Aeropuertos.
Fuguet, como tantos, vuelve sobre sus obsesiones reescribiendo Mala onda casi veinte años después. Matías Vicuña de ese entonces es Álvaro y también su hijo Pablo: la búsqueda por la identidad no hallada y el sentido de la vida, con la misma fijación por la música, el lenguaje juvenil (ahora las cosas ya no son más bomb), las drogas y el sexo. Los problemas de los personajes son también similares, o sea, el de las relaciones humanas. Entre amigos, entre parejas y, sobre todo, entre hijo y padre. No echo a perder la novela si digo que, al igual que en Mala onda o en su film Se arrienda, al final Fuguet nos presenta una provisoria –“por ahora”- conciliación entre ellos. En Aeropuertos esta viene un tanto más precipitada, pero, quizás por lo mismo, resulta convincente en su precariedad. Total: del odio al amor hay un solo paso.
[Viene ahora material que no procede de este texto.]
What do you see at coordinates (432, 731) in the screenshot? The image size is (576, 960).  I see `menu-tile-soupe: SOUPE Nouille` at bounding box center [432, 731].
Pero en veinte años –que lamentablemente sí son algo- no solo la tecnología cambia. Aeropuertos realiza un buen esfuerzo por abarcar un periodo casi igualmente largo. Desde el año de la concepción de Pablo, 1993, hasta el momento del final, en el 2010, con padre e hijo despidiéndose en SCL. Sin embargo, al contrario de lo que le sucedía a Matías, las dudas de niño privilegiado, mimado de clase media alta, que si a ratos nos parecían vacías estaban llenas de frescura y de duda, las de Álvaro primero y luego las de Pablo penetran una zona de mayor desolación, de mayor seriedad, lo cual no necesariamente contribuye para bien en la novela. Prefiero las disquisiciones de filosofía barata de Matías en Ipanema a la discusión sobre si abortar o no que sostienen Álvaro y la madre, la futura madre soltera, la guapísima Francisca Infante. También, si bien me parece un acierto el formato de video de la carta ‘de despedida’ de el mundo cruel de Pablo, algo sucede con esa voz suicida que no termina por convencer. No es que deba convencer, Pablo, evidentemente, no se suicida; pero hay un exceso de seriedad que no tiene que ver lo que Pablo piensa. Quizás tiene que ver más con Fuguet quien ya ha pasado los cuarenta, “o algo así de decadente”, como dice Pablo hacia el final de la novela. Quizás los veinte años de experiencia que lo han convertido en uno de los escritores latinoamericanos más importantes del presente, hayan hecho mella en la soltura y el desenfado que tanto molestó a los académicos y críticos que leyeron los cuentos de Sobredosis. A pesar de la persistente cinepatía (punto com) que recorre la novela, echo de menos el cine entre tanta literatura. Más Jarmusch, menos literatura.
A pesar de lo cual (o, como suele suceder, por ello mismo), Aeropuertos es una hermosa reflexión literaria sobre nuestros poco literarios tiempos. La metáfora del aeropuerto (que ya está al comienzo de Mala onda también) sigue siendo productiva. Incluso las conversaciones borderline de los personajes no logran ocultar justamente eso: Fuguet es un gran creador de personajes inolvidables. En esa línea, dialoga con una tradición fílmica y literaria de la más alta calaña. Más todavía, el personaje de Pablo H., la H como homenaje al disco de Radio Head, es también un homenaje a otro personaje clásico de la literatura chilena, el protagonista de esa gran novela que es Los hombres obscuros, Pablo (…) Acevedo, cuyo padre está también ausente. Si el Pablo de Nicomedes Guzmán optaba por el camino de la revolución, de la lucha, el de Fuguet prefiere el verano en Alemania (Naziland) y después, quizá, estudiar en Santiago. Su lucha, la de Pablo H. ya ha pasado; al igual que Matías se incorpora al sistema que tanto odia. La revolución queda pendiente. Tomamos otro vuelo. Hasta la próxima.